THERE ARE REAL SORCERERS

Any low class criminal can be a sorcerer with a bit of treachery and a load of poison. Claims of sorcery can be the cover for vicious murders. Just blame the old man living by the river. No-one likes him.

There are sorcerers in every culture and every age. They are feared for the death they can bring to their victims. All sorcerers have an aura of fear and a mystique built up over the ages.

Women were the earliest victims killed as witches by followers of the Catholic church in medieval times, They were the village mid-wives and dispensers of herbal potions that threatened the dominance of the priests.

They died in waves of genocide over the centuries burned at the stake as the villagers watched. European culture featured wicked witches in black clothes and pointed hats riding on broomsticks.

Australian aborigines feared the Kadaicha man who brought death by pointed bone. This sorcerer would walk up to a house, put on his Kadaicha shoes. 

He would walk away with no footprints that leave the bush house. Aborigines are expert trackers. The family would be in terror that he was still in the house.

Sorcery has existed in Papua New Guinea from early times. Men and women died from poisons and fear.

An early missionary report in the Sepik stated that sorcery improved with the purchase of rat poison from the local expatriate store.

There are sorcerers in Papua New Guinea with women in the highlands and sangguma men in the Sepik. They can kill for a fee paid by a client mainly through fear and poison.

Victims can be waylaid on a jungle track and poison given, these days by syringe bought in the local chemist shop.

We are told that a victim can be killed with organs removed and told to come back to life to die a week later.

Remember the death of a white man in Wewak in the 1980s who was said to be killed by a sorcerer who changed himself into a wild animal.

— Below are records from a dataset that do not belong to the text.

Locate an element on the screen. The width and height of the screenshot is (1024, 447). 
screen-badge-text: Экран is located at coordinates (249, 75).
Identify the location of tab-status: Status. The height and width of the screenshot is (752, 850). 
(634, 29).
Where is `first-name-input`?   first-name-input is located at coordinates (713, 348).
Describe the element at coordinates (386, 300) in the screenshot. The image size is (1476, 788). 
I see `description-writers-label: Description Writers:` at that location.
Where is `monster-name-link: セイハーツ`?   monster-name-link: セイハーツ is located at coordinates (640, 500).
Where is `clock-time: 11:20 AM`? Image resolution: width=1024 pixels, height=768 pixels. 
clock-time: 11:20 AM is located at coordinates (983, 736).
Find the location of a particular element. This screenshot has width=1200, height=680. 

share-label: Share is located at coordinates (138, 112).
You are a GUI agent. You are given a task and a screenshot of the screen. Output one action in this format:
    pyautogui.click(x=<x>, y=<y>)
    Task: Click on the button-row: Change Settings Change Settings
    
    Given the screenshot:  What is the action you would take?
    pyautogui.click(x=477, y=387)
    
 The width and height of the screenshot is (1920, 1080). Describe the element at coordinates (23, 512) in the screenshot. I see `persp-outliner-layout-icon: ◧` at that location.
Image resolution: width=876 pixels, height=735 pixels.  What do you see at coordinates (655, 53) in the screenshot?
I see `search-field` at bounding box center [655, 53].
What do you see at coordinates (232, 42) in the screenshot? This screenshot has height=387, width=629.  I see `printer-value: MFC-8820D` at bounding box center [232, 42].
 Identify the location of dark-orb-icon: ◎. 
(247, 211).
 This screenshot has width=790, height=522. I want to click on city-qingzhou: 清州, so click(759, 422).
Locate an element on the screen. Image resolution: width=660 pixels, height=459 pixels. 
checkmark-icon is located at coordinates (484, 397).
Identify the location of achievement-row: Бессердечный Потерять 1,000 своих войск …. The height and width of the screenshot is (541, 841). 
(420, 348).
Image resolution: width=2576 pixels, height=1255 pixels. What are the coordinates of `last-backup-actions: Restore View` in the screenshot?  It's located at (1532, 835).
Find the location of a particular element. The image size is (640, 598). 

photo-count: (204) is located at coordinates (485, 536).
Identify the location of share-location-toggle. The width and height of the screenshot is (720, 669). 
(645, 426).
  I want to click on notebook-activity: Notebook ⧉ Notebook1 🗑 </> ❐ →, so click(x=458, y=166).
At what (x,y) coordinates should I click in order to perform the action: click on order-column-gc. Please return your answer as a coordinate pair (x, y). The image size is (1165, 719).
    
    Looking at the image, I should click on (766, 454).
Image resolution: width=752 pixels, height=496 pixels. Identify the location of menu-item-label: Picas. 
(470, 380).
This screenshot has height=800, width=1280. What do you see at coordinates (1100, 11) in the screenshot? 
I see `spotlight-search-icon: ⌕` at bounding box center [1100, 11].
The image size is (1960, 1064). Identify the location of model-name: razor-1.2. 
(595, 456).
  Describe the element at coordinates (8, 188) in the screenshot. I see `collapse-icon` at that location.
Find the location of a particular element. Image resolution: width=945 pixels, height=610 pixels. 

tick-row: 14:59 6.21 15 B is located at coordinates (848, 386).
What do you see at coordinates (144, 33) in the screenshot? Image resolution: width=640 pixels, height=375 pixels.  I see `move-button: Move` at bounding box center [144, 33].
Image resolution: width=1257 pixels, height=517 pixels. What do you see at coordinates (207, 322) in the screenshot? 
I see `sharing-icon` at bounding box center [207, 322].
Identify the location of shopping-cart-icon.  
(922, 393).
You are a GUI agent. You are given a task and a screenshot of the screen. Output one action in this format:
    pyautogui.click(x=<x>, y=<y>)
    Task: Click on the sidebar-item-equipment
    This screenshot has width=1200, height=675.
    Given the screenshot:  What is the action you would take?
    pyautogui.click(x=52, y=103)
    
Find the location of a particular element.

There is a belief in Samarai of sorcerers who change into birds and fly out to kill. I once experienced this with Linda the woman I cared for with HIV/AIDS.

She believed that a Samarai woman waited as a bird at night to kill her. It was fearful to hear a bird walking across the roof at night, even for a white man.

We are told that there is now a view in the highlands that sorcery and killing have to cease. So-called sorcerers are being intimidated and forced to change their occupation.

Poison is the main method of killing. That is why PNG people do not allow strangers and even family to enter their houses. They fear that poisons can be sprinkled on clothes, toothbrushes, pots, pans and cups.


Battery acid has long been a means of killing by being sprinkled on food or placed in cups of tea or coffee while the victim is not looking. 

I knew a young highlands woman whose body was badly burned by battery acid sprayed on her clothes drying on the line. Any creep can do that.

The killing of so-called sorcerers in the highlands has reached high levels with the undoubted slaughter of innocent men and women for other reasons. Theft of land is probably the most common reason.